## LISTED RECORDS

▬▬▬▬▬▬

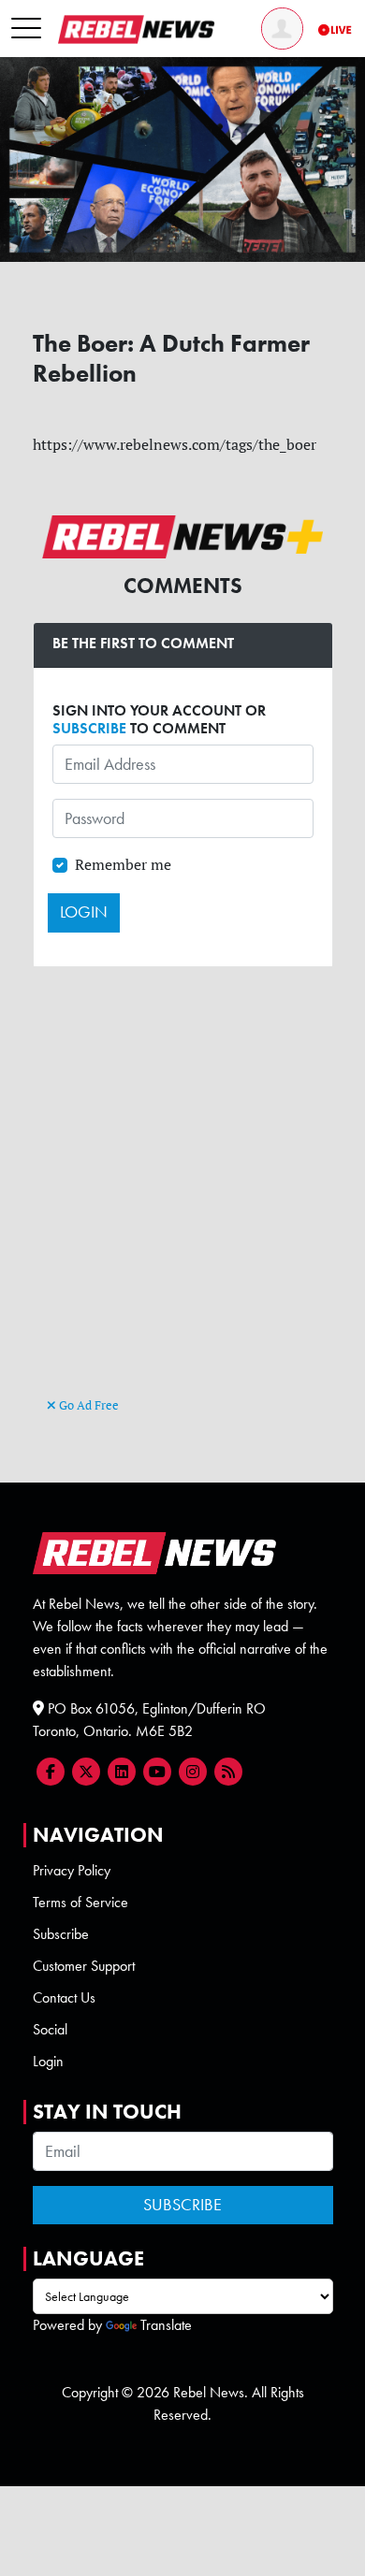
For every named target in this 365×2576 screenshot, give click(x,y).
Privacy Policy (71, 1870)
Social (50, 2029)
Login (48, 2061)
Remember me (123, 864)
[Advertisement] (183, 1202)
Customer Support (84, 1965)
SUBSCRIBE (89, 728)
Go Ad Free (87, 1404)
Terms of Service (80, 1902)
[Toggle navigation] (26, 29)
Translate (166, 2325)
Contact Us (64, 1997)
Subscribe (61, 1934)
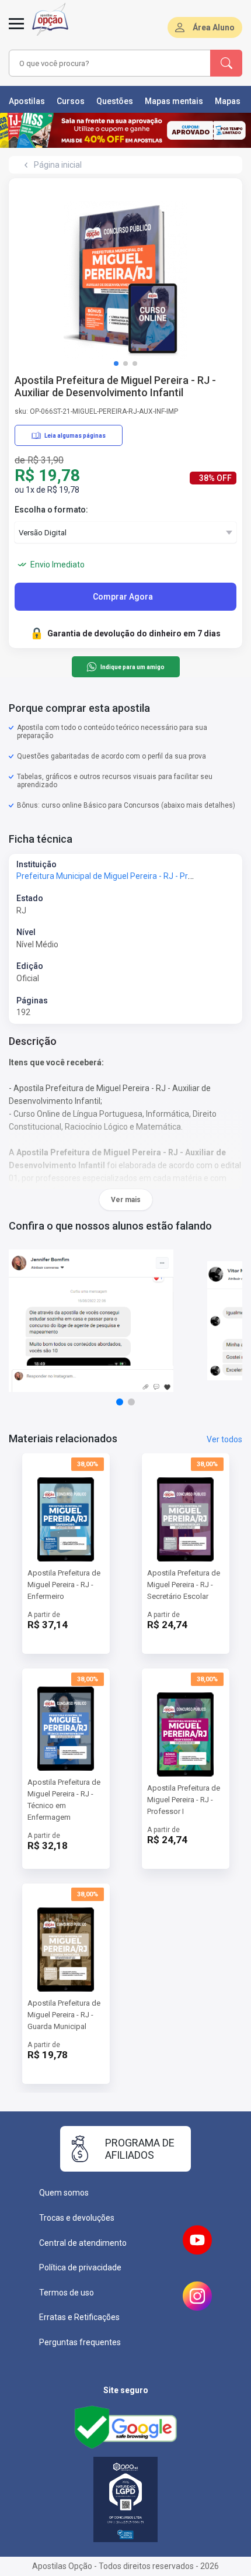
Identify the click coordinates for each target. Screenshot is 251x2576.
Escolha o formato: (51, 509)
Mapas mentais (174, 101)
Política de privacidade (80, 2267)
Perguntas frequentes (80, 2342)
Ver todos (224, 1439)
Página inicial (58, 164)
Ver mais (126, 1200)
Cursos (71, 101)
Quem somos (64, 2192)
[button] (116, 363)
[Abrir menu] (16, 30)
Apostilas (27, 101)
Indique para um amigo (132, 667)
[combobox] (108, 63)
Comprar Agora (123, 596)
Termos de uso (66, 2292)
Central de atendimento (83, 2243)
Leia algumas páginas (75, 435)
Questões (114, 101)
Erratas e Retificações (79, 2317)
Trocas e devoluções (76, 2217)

▬▬▬▬▬▬

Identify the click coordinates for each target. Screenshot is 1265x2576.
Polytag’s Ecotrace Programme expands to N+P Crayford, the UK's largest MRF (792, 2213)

▬▬▬▬▬▬

Please repeat the lines of the material above exactly, starting with the line that contains "For every named" and ending with the line that contains "[Abrir menu] (16, 30)". Leave the pictures out.

For every named target in this 365×2576 screenshot, give click(x,y).
Privacy Policy (71, 1870)
Social (50, 2029)
Login (48, 2061)
Remember me (123, 864)
[Advertisement] (183, 1202)
Customer Support (84, 1965)
SUBSCRIBE (89, 728)
Go Ad Free (87, 1404)
Terms of Service (80, 1902)
[Toggle navigation] (26, 29)
Translate (166, 2325)
Contact Us (64, 1997)
Subscribe (61, 1934)
Identify the click coordinates for each target. Screenshot is 251x2576.
Escolha o formato: (51, 509)
Mapas mentais (174, 101)
Política de privacidade (80, 2267)
Perguntas frequentes (80, 2342)
Ver todos (224, 1439)
Página inicial (58, 164)
Ver mais (126, 1200)
Cursos (71, 101)
Quem somos (64, 2192)
[button] (116, 363)
[Abrir menu] (16, 30)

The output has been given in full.